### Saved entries
────

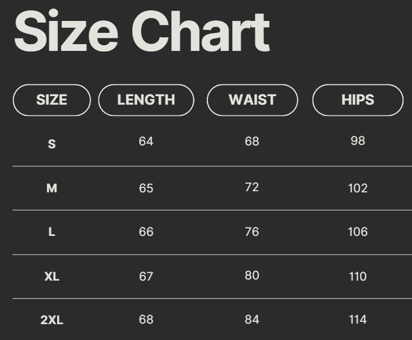Select hips value 106 in L row
The height and width of the screenshot is (340, 412).
click(x=358, y=232)
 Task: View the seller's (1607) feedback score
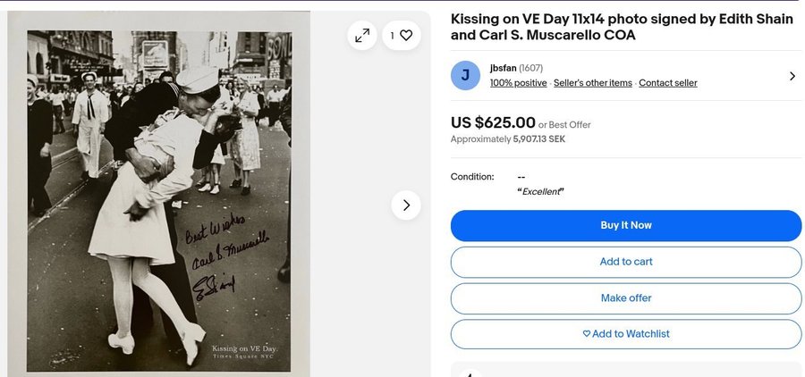click(531, 69)
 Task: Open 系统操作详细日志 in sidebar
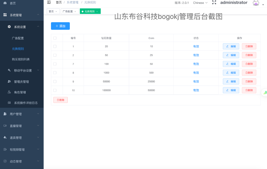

────

### Task brief
The lines to copy run from the line containing "Task: View the" through the end of the data above; copy exactly those, minus the pictures.

### Exercise result
 Task: View the seller's (1607) feedback score
click(531, 69)
 Task: Open 系统操作详细日志 in sidebar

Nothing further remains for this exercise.